How blunt is too blunt?

Untitled
Creative Commons License photo credit: morgan childers

A professor at NYU’s Stern School of Business, Scott Galloway, recently sent an email that has gone viral, due largely to its unique approach in response to a student’s particularly obnoxious behavior.  The student, who remains anonymous, had arrived an hour late to class and been denied admission, and later emailed the professor to explain that he was late because he had been “sampling” different classes, the last of which was Professor Galloway’s, and that it was within his rights to explore different options at the beginning of the semester.

Galloway’s response has caught attention because of his brutal honesty in addressing what he sees as the student’s overall functional weaknesses.   In short, he takes him down a few notches.  You can read the full exchange here, but I wanted to focus on a specific piece of Galloway’s final advice:

“Getting a good job, working long hours, keeping your skills relevant, navigating the politics of an organization, finding a live/work balance…these are all really hard, xxxx. In contrast, respecting institutions, having manners, demonstrating a level of humility…these are all (relatively) easy. Get the easy stuff right xxxx. In and of themselves they will not make you successful. However, not possessing them will hold you back and you will not achieve your potential which, by virtue of you being admitted  to Stern, you must have in spades. It’s not too late xxxx…”

Opinion on the web seems split, mainly centered on Galloway’s known personality quirks.  The entire controversy, though, provides an opportunity to think about the appropriate tone and level of “honesty” in student-teacher communications.  As an adjunct at Baruch for five years, I’ve certainly felt the occasional urge to respond to particularly ridiculous requests with a similar sense of disbelief.  Galloway’s message, however, takes the impulse a step further, directly and personally addressing what he perceives to be the student’s overall failures.  His main point seems to be that, by exhibiting such a lack of decorum, the student is effectively handicapping himself, making it impossible to succeed in college or the larger world.

I find Galloway’s response generally appropriate considering the student’s rather arrogant assumption that “sampling” courses (by walking in and out of several classes mid-lecture) was a reasonable behavior.  His most memorable advice (“get your shit together”), while perhaps obscene, communicates an underlying truth.  If the student wishes to succeed in the business world, his presumed career direction, he will have to drastically adjust the attitude and expectations reflected in his brief interaction with Professor Galloway.

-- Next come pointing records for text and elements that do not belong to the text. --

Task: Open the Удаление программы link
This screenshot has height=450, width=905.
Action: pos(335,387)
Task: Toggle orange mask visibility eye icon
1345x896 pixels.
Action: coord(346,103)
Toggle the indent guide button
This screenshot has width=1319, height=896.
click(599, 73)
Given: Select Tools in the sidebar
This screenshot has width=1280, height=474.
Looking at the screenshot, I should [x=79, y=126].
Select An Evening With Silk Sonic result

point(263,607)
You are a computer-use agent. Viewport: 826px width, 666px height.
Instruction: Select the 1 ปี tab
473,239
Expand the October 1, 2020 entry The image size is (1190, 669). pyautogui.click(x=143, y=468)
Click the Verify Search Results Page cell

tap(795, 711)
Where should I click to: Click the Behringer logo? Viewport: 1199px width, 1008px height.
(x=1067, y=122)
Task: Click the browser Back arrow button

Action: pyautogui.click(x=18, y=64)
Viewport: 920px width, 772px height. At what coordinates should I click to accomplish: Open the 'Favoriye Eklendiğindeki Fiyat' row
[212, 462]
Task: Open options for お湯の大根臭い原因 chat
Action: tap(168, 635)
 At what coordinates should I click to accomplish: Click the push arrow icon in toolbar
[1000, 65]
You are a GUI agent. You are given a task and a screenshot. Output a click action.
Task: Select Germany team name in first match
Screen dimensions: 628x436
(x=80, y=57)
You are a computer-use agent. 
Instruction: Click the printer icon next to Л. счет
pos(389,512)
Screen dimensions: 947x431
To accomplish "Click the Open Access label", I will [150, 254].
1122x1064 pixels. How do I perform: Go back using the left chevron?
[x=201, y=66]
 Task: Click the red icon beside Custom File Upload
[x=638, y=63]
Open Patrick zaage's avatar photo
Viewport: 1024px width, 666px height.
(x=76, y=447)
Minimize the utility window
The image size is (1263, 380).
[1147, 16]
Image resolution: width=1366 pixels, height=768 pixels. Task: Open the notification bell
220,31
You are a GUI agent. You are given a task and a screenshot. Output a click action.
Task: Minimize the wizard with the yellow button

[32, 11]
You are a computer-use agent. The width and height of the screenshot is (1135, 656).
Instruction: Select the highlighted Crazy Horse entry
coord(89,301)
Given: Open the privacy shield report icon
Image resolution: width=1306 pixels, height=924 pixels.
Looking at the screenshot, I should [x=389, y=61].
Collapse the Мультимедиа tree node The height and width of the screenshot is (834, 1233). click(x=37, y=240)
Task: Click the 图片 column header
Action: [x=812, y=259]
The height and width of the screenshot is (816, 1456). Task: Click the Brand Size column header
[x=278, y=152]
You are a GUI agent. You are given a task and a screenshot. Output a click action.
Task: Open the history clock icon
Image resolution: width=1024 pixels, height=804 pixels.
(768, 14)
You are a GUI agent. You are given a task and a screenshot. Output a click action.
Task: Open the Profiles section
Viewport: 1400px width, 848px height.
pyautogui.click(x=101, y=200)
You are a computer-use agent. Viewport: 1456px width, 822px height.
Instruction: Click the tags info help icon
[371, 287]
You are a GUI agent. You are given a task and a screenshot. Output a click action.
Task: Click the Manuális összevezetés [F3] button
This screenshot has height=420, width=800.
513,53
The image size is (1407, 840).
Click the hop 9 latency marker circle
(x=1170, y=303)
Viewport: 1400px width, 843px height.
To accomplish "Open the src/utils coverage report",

On the other hand, is it right to draw larger conclusions about a student’s chances of future success from one embarrassing incident?  Further, is it even within a professor’s rights or responsibilities to dole out such “advice” at all?  How can we effectively steer our students toward more appropriate and “successful” behavior without being too harsh or judgmental?

Comments

  1. Rob Reale says:

    (I’m a “non-traditional” Baruch undergraduate student, I’m 40 and a senior.)

    This reminds me of my experience with NYC’s ivy league, and a story I tell tirelessly to my Baruch brethren so that they can know that it is the “CUNY all stars” who have the advantage when they show up for a job interview, and not the NYU or Columbia bumblers.

    About 15 years ago I was interviewing for a computer technician job and placed ads with the career centers at NYU, Columbia, Hunter and Baruch. I spoke to about 15 people. 100% of the NYU and Columbia students spent an equal amount of time interviewing me and the company I represented and were openly “I don’t know if this job you haven’t offered me yet is good enough for my [non-existent] resume.” I offered the job to one NYU student who three days later turned it down simply because he wanted to look for another job at a better known company. The loser didn’t have another job, just wanted to look for a better job. Unbelievable. (We were paying $20/hr at the time and using up to date technology.)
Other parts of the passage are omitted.